Second, fluctuations exist in nonuniform settlement curves. Clusters of PSs corresponding to the top of the building were utilized to generate the NSI, with the thermal expansion component not being removed. We suggest that trend analysis can be an effective way to follow the overall temporal evolution in NSI, especially the short-term increase in the index that indicates the unsafety condition of a building.
Third, the requirement of NSI is crucial. Ideally, PSs identical in height should be evenly distributed on a building to enable correct estimation of the deformation plane. However, these requirements are hard to meet due to the side-looking geometry of satellite SAR sensors. We omitted buildings where fewer than 5 points were acquired, and applied the SVD-based least-square method to mitigate the effect of a degraded plane model. At the same time, the accuracy of PS geolocations and heights should be taken into account, because they both have strong impact on point extraction for individual buildings. In this study, we inflated the building footprint with a buffer of 2 m to compensate for the geolocation error of PSs, and set an empirical threshold of 10 m to filter the height of the PSs on each building roof.
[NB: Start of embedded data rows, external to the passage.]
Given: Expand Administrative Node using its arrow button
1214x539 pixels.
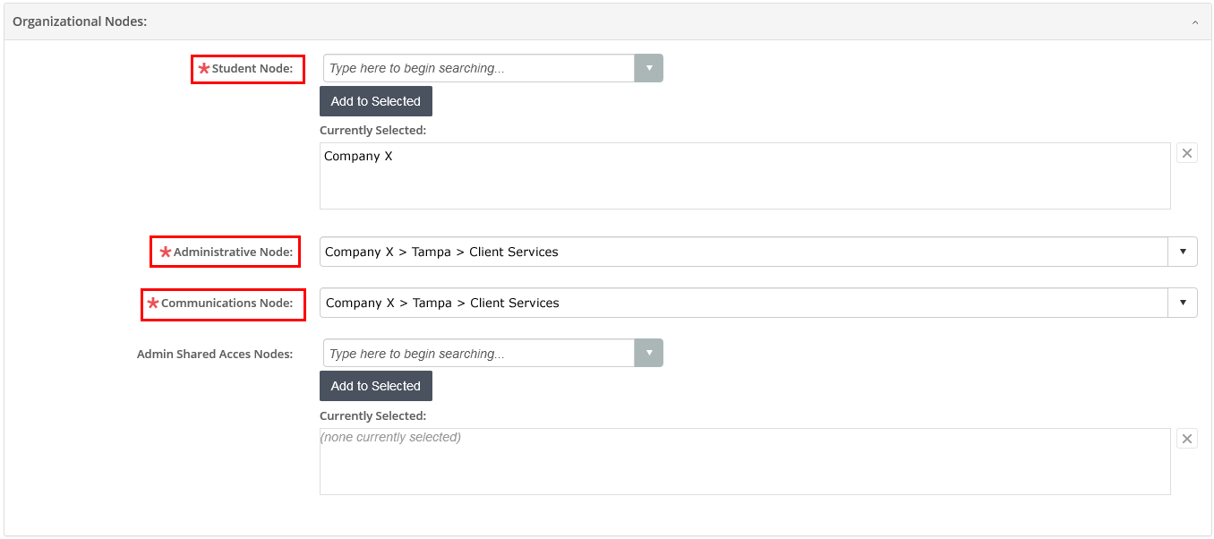Looking at the screenshot, I should [1182, 252].
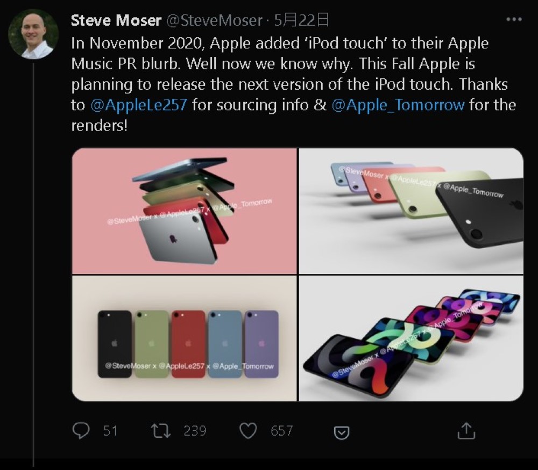Like the tweet with heart icon

pyautogui.click(x=248, y=431)
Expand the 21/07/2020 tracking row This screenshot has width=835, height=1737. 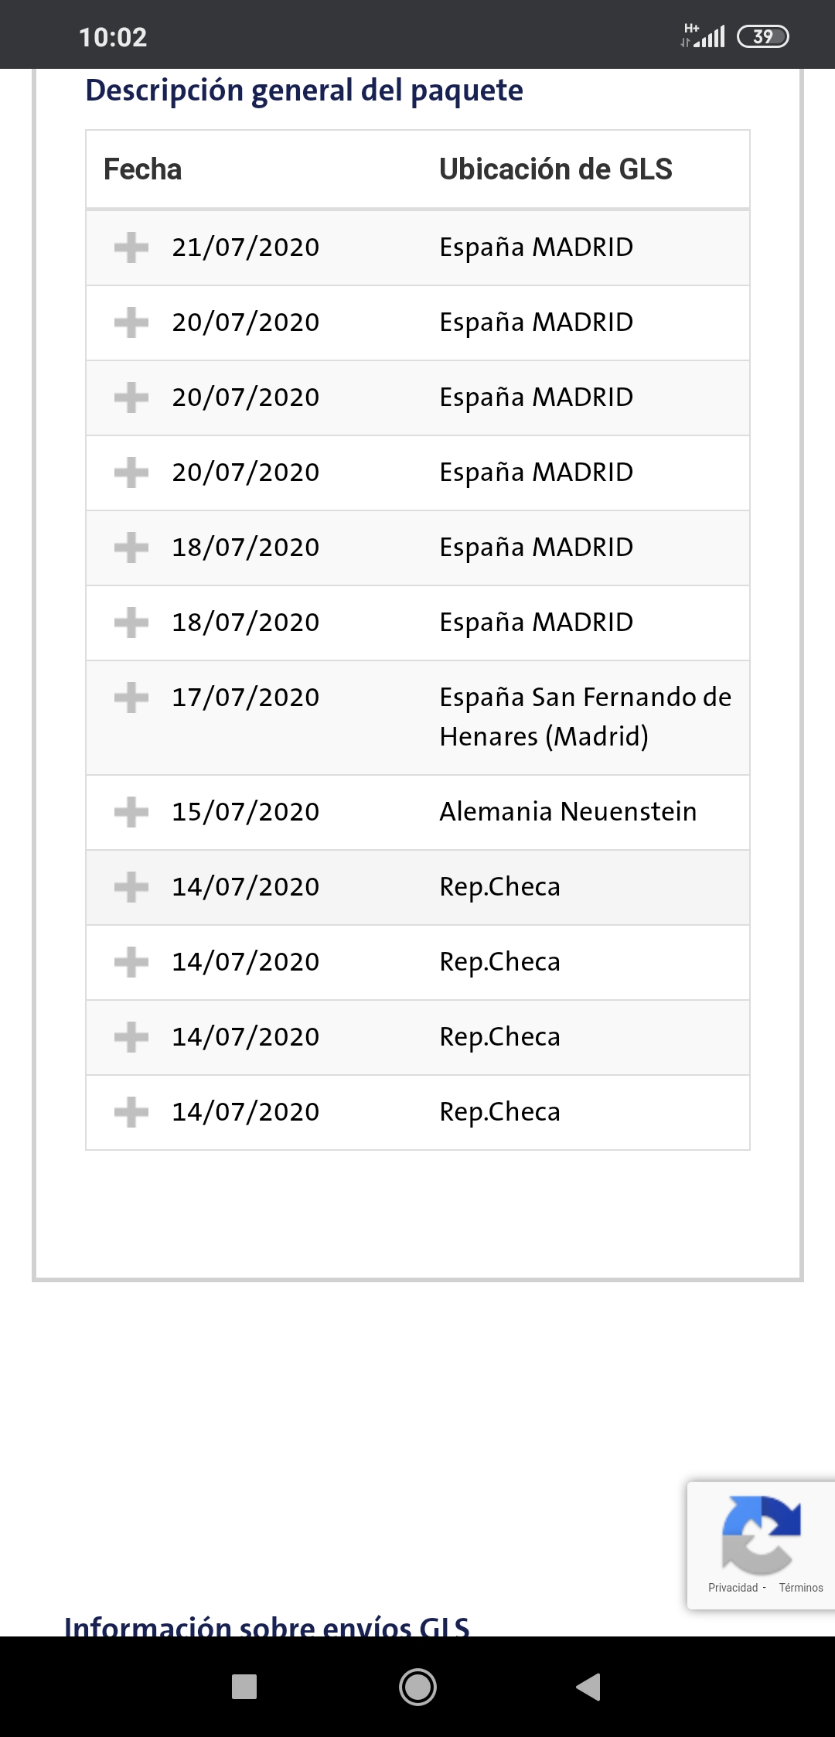[x=131, y=247]
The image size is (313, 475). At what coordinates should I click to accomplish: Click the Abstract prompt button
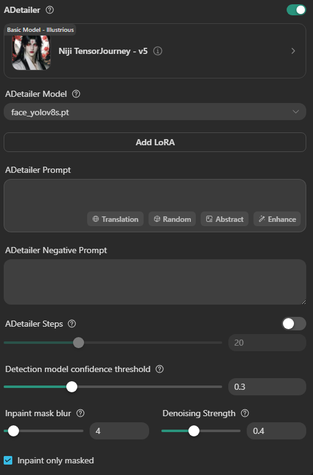pos(225,219)
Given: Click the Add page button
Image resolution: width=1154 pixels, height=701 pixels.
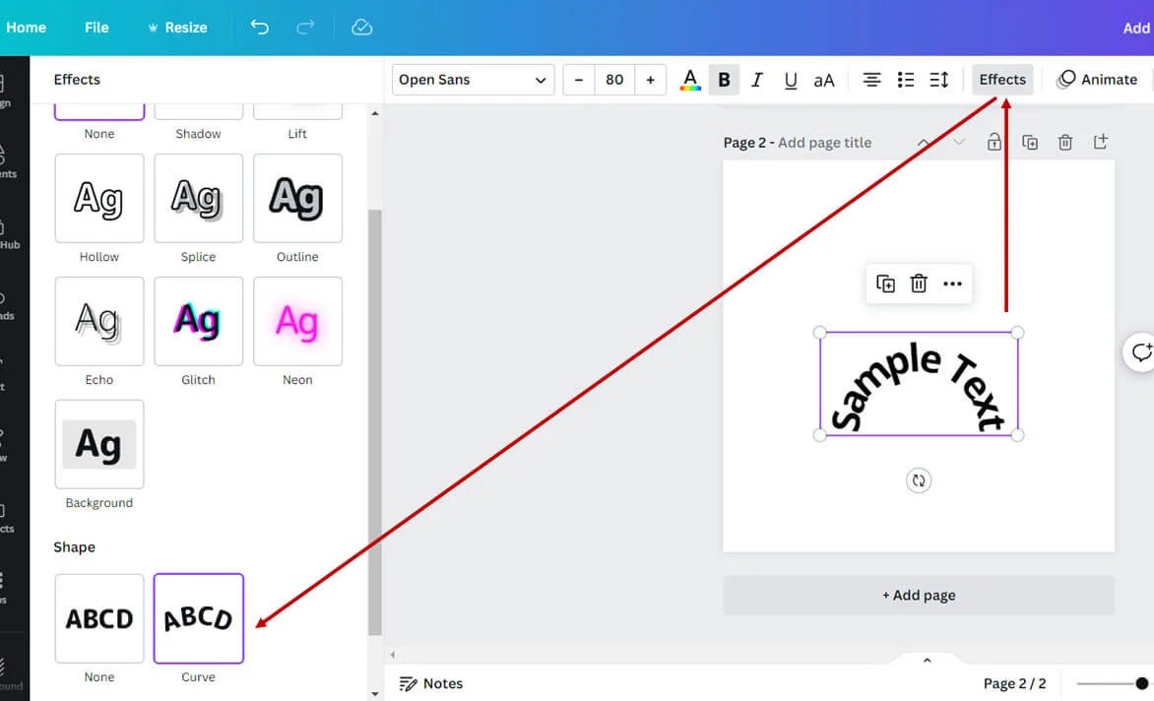Looking at the screenshot, I should tap(919, 595).
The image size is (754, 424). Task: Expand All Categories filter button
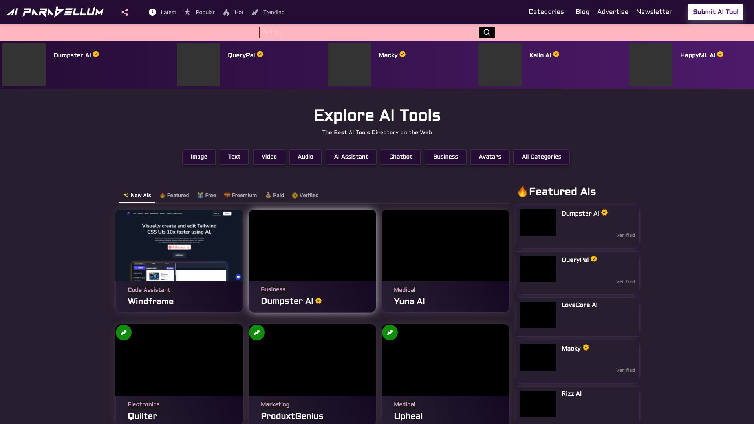[542, 156]
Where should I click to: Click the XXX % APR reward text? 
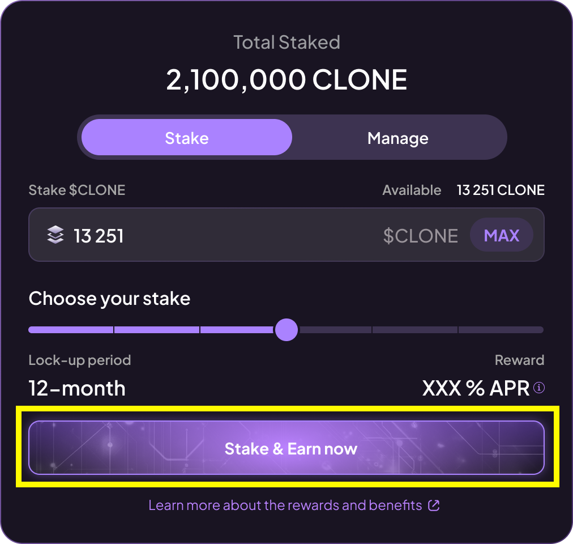tap(476, 389)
Additionally, these empirical parameters need to be adjusted for specific SAR data processing.
Last, the applicability of the method is still limited. The method developed in our study was tested on existing multistory buildings, particularly aging structures. Considering high-rise buildings, rare PSs can be used due to the limited extent of building footprints. In this situation, other indexes that characterize the safety conditions of buildings should also be introduced, such as the inclined condition generated by PSs on the facades.
6. Conclusions
This study developed a Nonuniform Settlement Index as a subsequent evaluation method of time-series InSAR monitoring. The NSI calculated the inclination angle and generated a 3D settlement plane for performing building risk assessments. Compared with screening by thresholds of the deformation rate and the cumulative settlement of specific points, it provides a more intuitive evaluation of buildings using complete spatio-temporal information of the building’s PSs. This new method was first applied to an aging building, Hepingxinju, which had inclined and subsequently collapsed on 28 August 2019 due to tunneling works and culvert erosion; Hepingxinju was assessed using X-band COSMO-SkyMed images. The Nonuniform Settlement Index of Hepingxinju PSs showed significant risk characteristics compared with an adjacent safe building. The settlement plane sank towards the northeast, with an azimuth of 29 degrees with respect to the north orientation, which is highly consistent with the conclusions of the investigation performed by the government into the incident. Further verification of the method on eight aging buildings demonstrated the positive effectiveness of the method. We suggest that such a methodology can be applied as a subsequent analyzing tool of time-series InSAR, which also has promising prospects in the risk management of building clusters over wide coverage.